The 2025 FIFPRO Best XI: Glamour, Gears, and a Global Fatigue Tale
3 November 2025
The 2025 FIFPRO Best XI and the fatigue debate
FIFPRO, the International Federation of Professional Footballers, officially unveiled the 2025 Best XI on Monday, celebrating the top eleven players of the period.
The federation’s official site published the roster of players who earned the highest vote shares to make the ideal lineup.
Earlier, FIFPRO released a list of 26 nominees, with more than 26,000 professional players from 68 countries voting on their own ideal XI for performances spanning July 15, 2024 to August 3, 2025.
The 2025 Best XI includes the following selection:
Goalkeeper: Gianluigi Donnarumma of Paris Saint‑Germain and Manchester City.
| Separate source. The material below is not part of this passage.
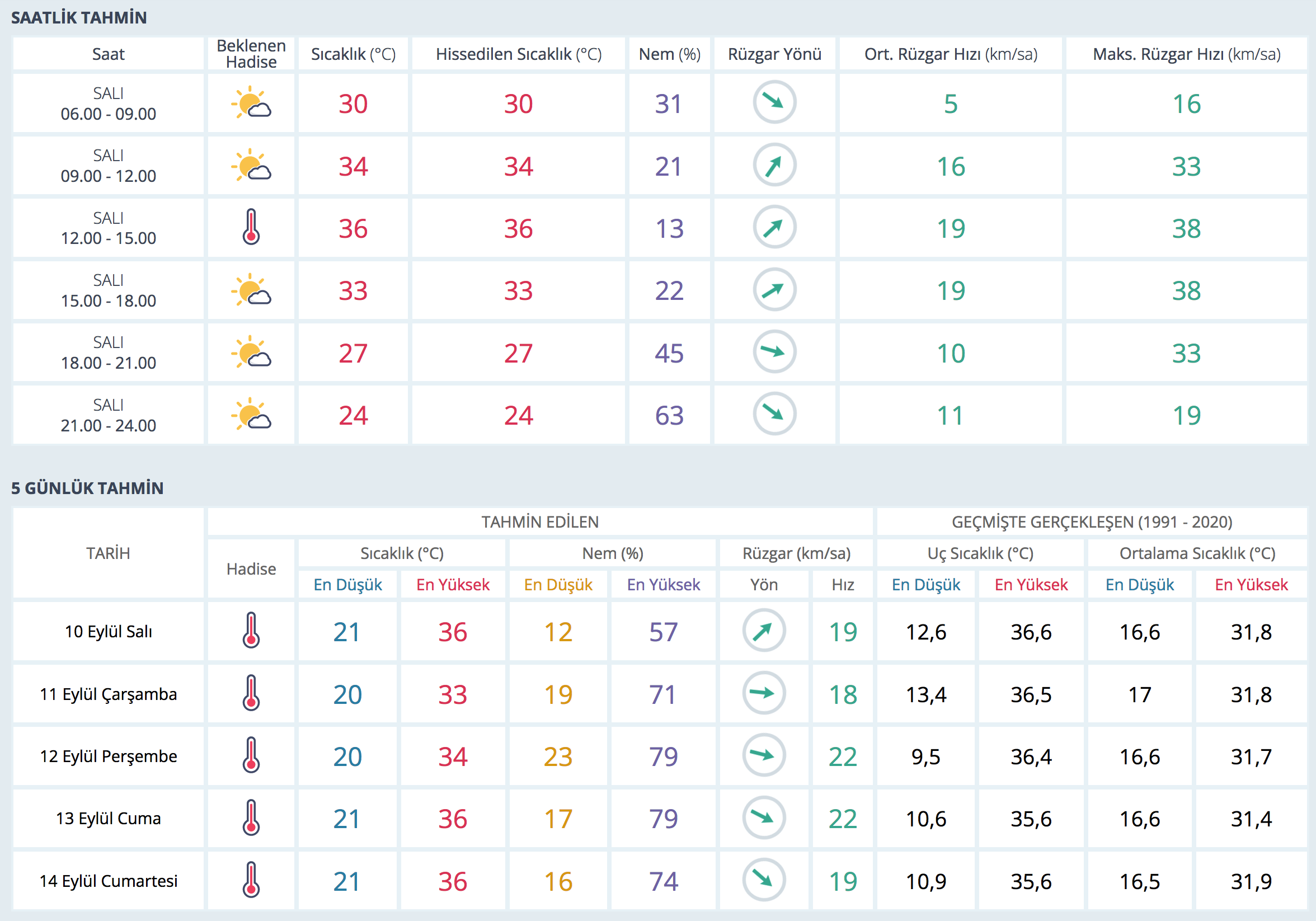The height and width of the screenshot is (921, 1316).
Task: Click wind direction icon for 14 Eylül Cumartesi
Action: point(763,880)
Defenders: Nuno Mendes of PSG, Virgil van Dijk of Liverpool, and Achraf Hakimi of Paris Saint‑Germain.
Midfield: Vitinha of PSG, Pedri of Barcelona, Jude Bellingham of Real Madrid, and Cole Palmer of Chelsea.
Attack: Ousmane Dembélé of PSG, Kylian Mbappé of Real Madrid, and Lamine Yamal of Barcelona.
Nomination notes show additional contenders like Alisson Becker, Thibaut Courtois, Trent Alexander-Arnold, Pau Torres, Marquinhos, William Saliba, João Neves, Kevin De Bruyne, Luka Modrić, Rúben Dias, and several others, underscoring the depth of talent across continents.
The list signals a blend of established stars and rising talents, with players anchored across PSG, Barcelona, Real Madrid, Liverpool and beyond.
In parallel, FIFPRO highlighted a separate Health and Performance study that points to fatigue risks from heavy schedules, constant travel, and short rests between seasons.
The fifth annual workload-monitoring report notes that no club participating in the Club World Cup this summer gave players the minimum recommended 28 days of rest between seasons, and most began the new campaign with far less than that preparation window.
Chelsea and Paris Saint‑Germain, the two participants in the final, granted only 20 and 22 days of break respectively, with preseason camps lasting 13 days for Chelsea and seven for PSG.
Real Madrid enjoyed less than three weeks for both holiday and preseason, while Manchester City also did not provide ample rest or preparation time.
Compared with major U.S. sports schedules, few other team sports allow such short breaks; international players at top clubs typically receive around three weeks, far from the 14 weeks seen in some American leagues’ finals and 15 weeks in baseball’s World Series participants.
On an individual level, Alessandro Bastoni (Inter Milan), Fabian Ruiz (Paris Saint‑Germain), and Federico Valverde (Real Madrid) logged over 70 matches last season, illustrating the grind behind the star names.
Kim Min-jae (Bayern Munich) played 20 straight matches with fewer than five days between, while Achraf Hakimi ( PSG) featured in 69 games last season and may reach 74 this season, stressing the cumulative burden on bodies and schedules.
Nottingham Forest striker and New Zealand international Chris Wood emphasized the need for meaningful recovery time: “It’s crucial for players to have rest that allows the body to adapt and launch anew. We want to play games, and the more we play, the happier we are, but we must look after our bodies long term.”
Wood added that four weeks of rest is essential, with six weeks being ideal to ensure the body is ready for the next campaign. He also noted that the travel burden compounds fatigue, sometimes requiring a 30-hour flight to join the national team after a league match.
He argued that long trips to the Americas, Australia or Oceania demand rapid training resumption after just a few days, hampering recovery and performance.
Wood urged a balanced approach in the future, underscoring that FIFPRO has pressed FIFA for years to address the issue, yet the expansion of international competitions continues.
Last year, FIFPRO formally filed complaints with the European Commission alongside major leagues’ unions, challenging FIFA’s dominance in the market.
The FIFA response stresses that the responsibility for congestion lies with clubs, leagues and confederations, while FIFA maintains a duty to grow the game globally.
FIFPRO, meanwhile, points to lengthy injury lists at Chelsea and PSG and rising match counts for emerging stars like Lamine Yamal as clear signals of fatigue risk.
Darren Burgess, Juventus’ performance director, framed the issue as an “unstable equation” of many matches, limited rest, and short pre-seasons, arguing this combination undermines players’ long-term health and performance.
“The cycle runs on. If not the Club World Cup, then another tournament or another season,” Burgess warned, emphasizing that data from GPS-based monitoring with clubs shows that back-to-back matches after insufficient rest can blunt performance and raise injury risk.
The discussion remains ongoing as players, unions and leagues seek practical steps to harmonize elite competition with sustainable health practices.